Keynesians v/s Monetarists:
Keynesians were in favour of
demand management policies but were against the use monetary policy as well as
fiscal policy in fighting against inflation. They were of the opinion that fighting
inflation was a costly affair. It was due ti their faith in the shape of
aggregate supply curve. Any effort to lower the inflation would also reduce the
real GNP and thus would be a costly affair.
Milton Friedman emphasised that
the most important determinant of the nominal or current value of GNP is the
money supply. Monetarists believed that an increase in money supply will affect
GNPat current prices slowly over time, with the first effect being felt as an
increase in real GNP, but ultimately will only lead to an increase in the
general price level in the economy. Monetarists believe that the timings cannot
be predicted in advance. In some cases the change in the money supply would
affect the real output quickly and only slowly affect the price level. In other
cases the effect might be slower but predominantly on price level. In the
opinion of the Monetarists economists the main cause of variability in the
economy is the government’s action to stabilise economy (as recommended by
Keynesian economists).
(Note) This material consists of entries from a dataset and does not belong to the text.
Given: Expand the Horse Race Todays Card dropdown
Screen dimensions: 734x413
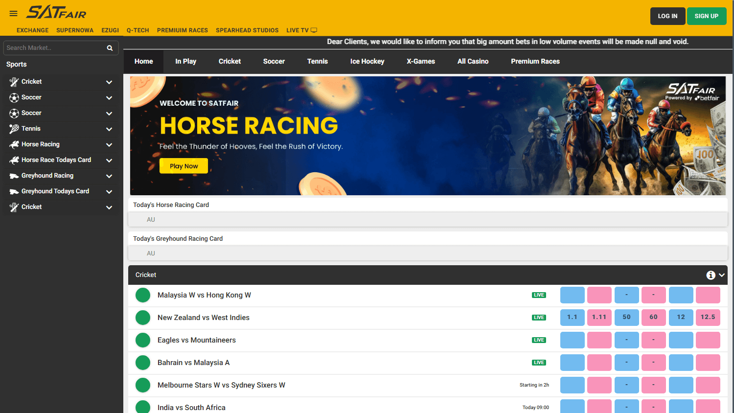Looking at the screenshot, I should pos(109,160).
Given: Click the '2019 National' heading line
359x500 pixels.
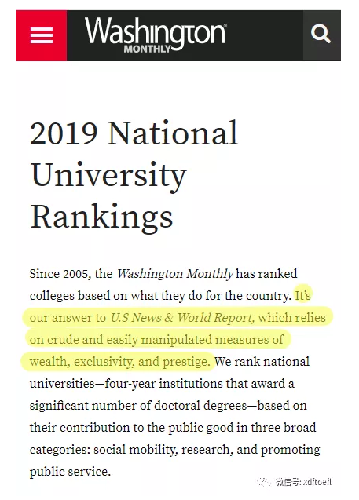Looking at the screenshot, I should [134, 133].
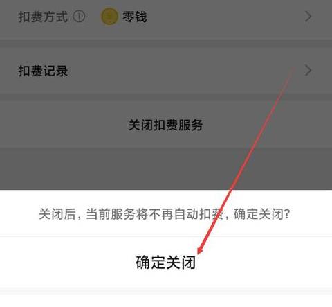Open the 扣费方式 row chevron arrow
This screenshot has width=332, height=307.
(308, 17)
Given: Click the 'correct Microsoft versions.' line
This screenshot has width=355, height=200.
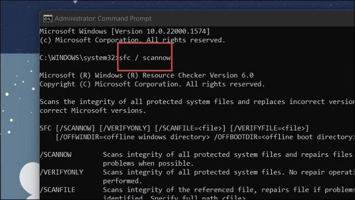Looking at the screenshot, I should click(93, 111).
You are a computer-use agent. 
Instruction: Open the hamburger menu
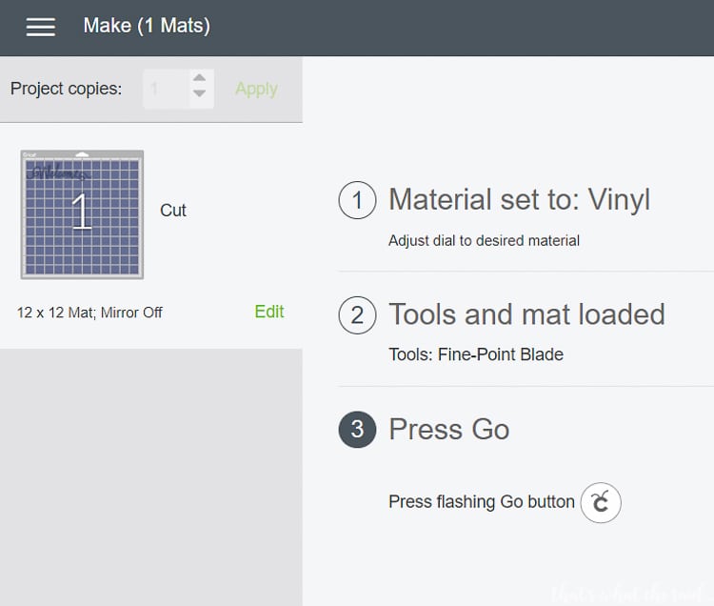(41, 27)
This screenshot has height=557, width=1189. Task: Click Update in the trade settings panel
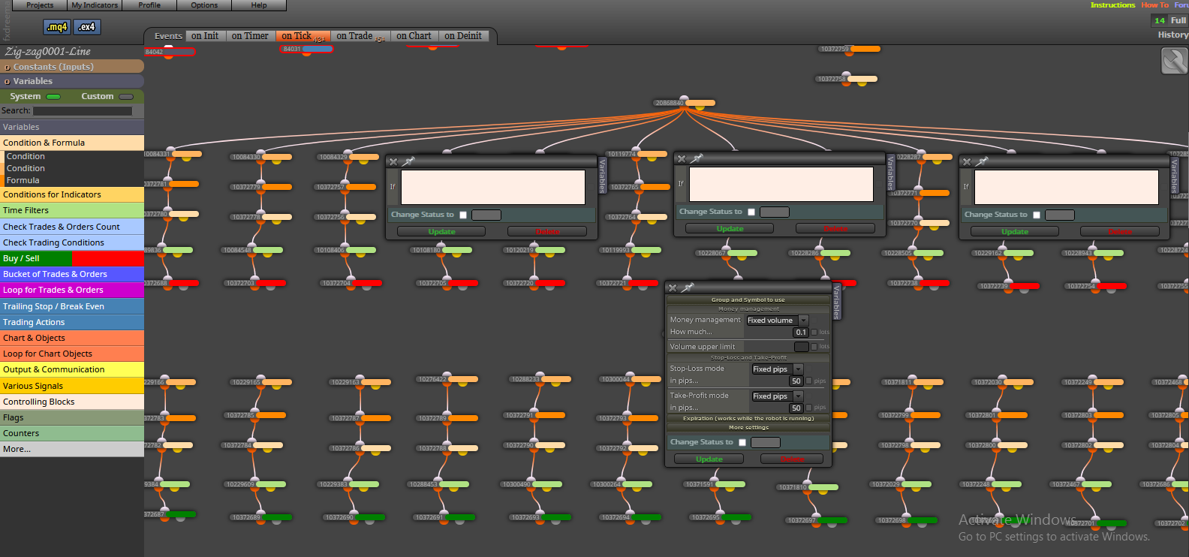coord(709,459)
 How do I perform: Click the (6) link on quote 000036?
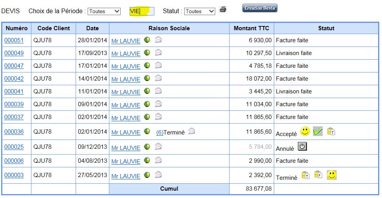[x=159, y=132]
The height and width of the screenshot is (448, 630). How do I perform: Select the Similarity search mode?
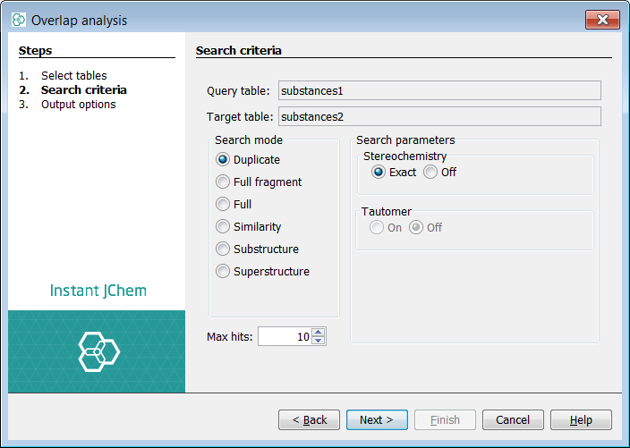tap(223, 227)
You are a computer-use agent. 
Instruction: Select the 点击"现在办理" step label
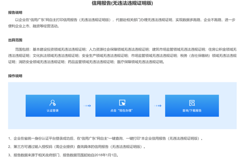click(122, 110)
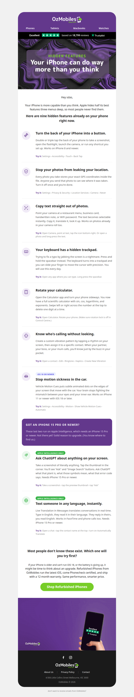Open the Tablets navigation link
This screenshot has height=697, width=134.
55,28
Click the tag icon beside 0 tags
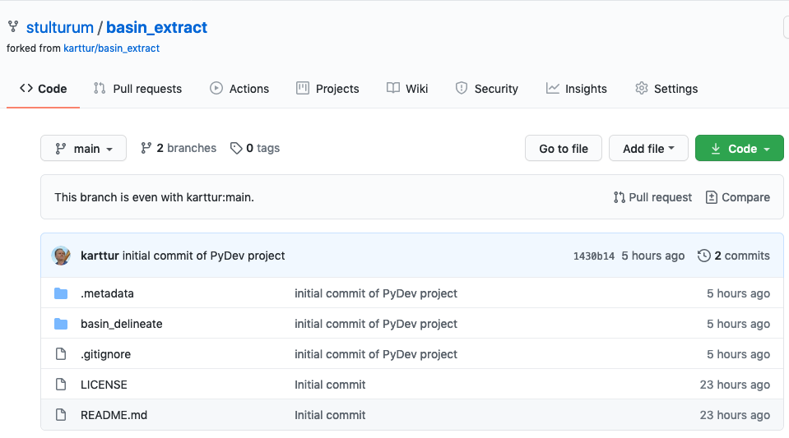 point(236,148)
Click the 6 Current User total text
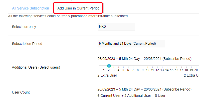 (131, 96)
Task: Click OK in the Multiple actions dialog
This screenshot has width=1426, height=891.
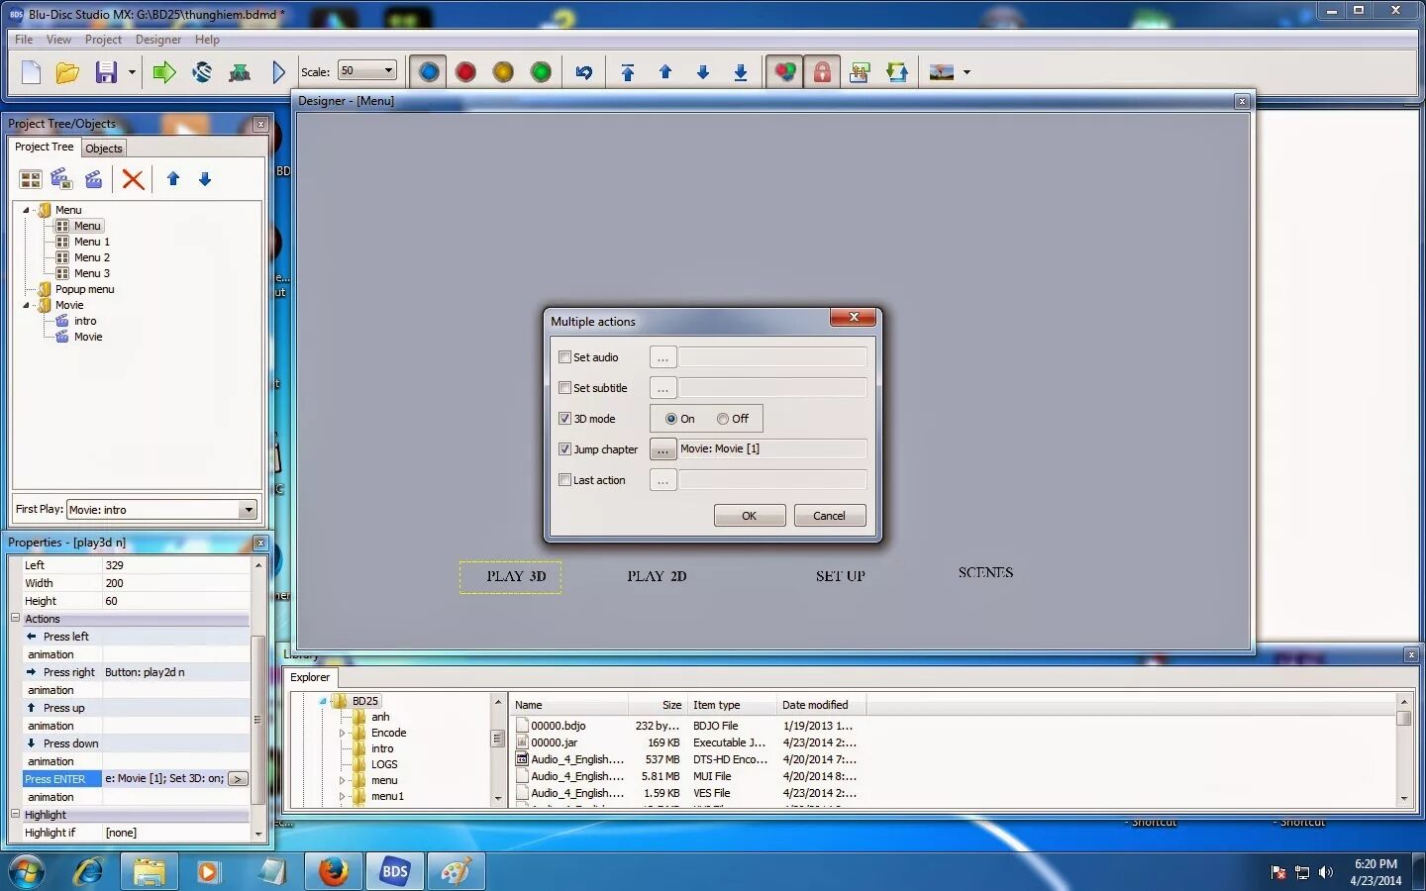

The government’s action mess-up things because of
political pressures and because of unpredictability of the link between the money supply and economic variables.
Friedman may be regarded as the
leading prophet in the revival of old quantity theory of money. The theory
states that the fluctuations in the quantity of money affect money income.
Monetarists believe in the stability of the aggregate money demand function
i.e. the relationship between the quantities of money people wish to hold in
cash bear a stable relationship to their money income in aggregate. In the long
run the fluctuations in aggregate money incomes (resulting from aggregate money
supply) will take the form of variations in prices rather than in output and
employment. The monetarists are of the view that the exact location of the AD
Curve as result of initial shock is unpredictable. As the level of Natural
Output is fixed change in money supply has no effect on real output in the long
run but only affects the price level. Because of the unpredictability of the AD
curve and history of the policy making failure, the government was more likely
do harm than good.
Monetarist saw practically no
role for the government policies. They argued that the root cause of poor
performance in past was government’s stabilization policies. Thus, Keynesians
and monetarists disagree both on the determinants of growth and on the role of
government in economic development. Monetarists because of their faith in
unpredictability of aggregate demand believe that government should not
interfere in the economy by using fiscal policy to influence the level of
output and employment. Monetarists also believe that prices and incomes
policies should not be used. They believe that monetary policy will have a
greater impact. A change in money supply would affect both the real output and
the price level. Which of these two variables will change first and in what
quantity is uncertain? Any attempt to affect these variables by the government
was likely to do harm than good. The monetarists argued that there is no
long-run trade-off between inflation and unemployment there may be a transitory
trade-off so that increase in the quantity of money may lead to some rise in
employment and output along with inflation but ultimately the output and
employment will fall back and the overall effect of the increase in money
supply will be on inflation. The monetarists also have a faith in market and
because of this Milton Friedman advocated smaller role for the government in
the management of the macro economy. On the contrary as has already been
mentioned Keynes entirely focused on the management of macro economy especially
the demand side management for achieving higher growth and employment.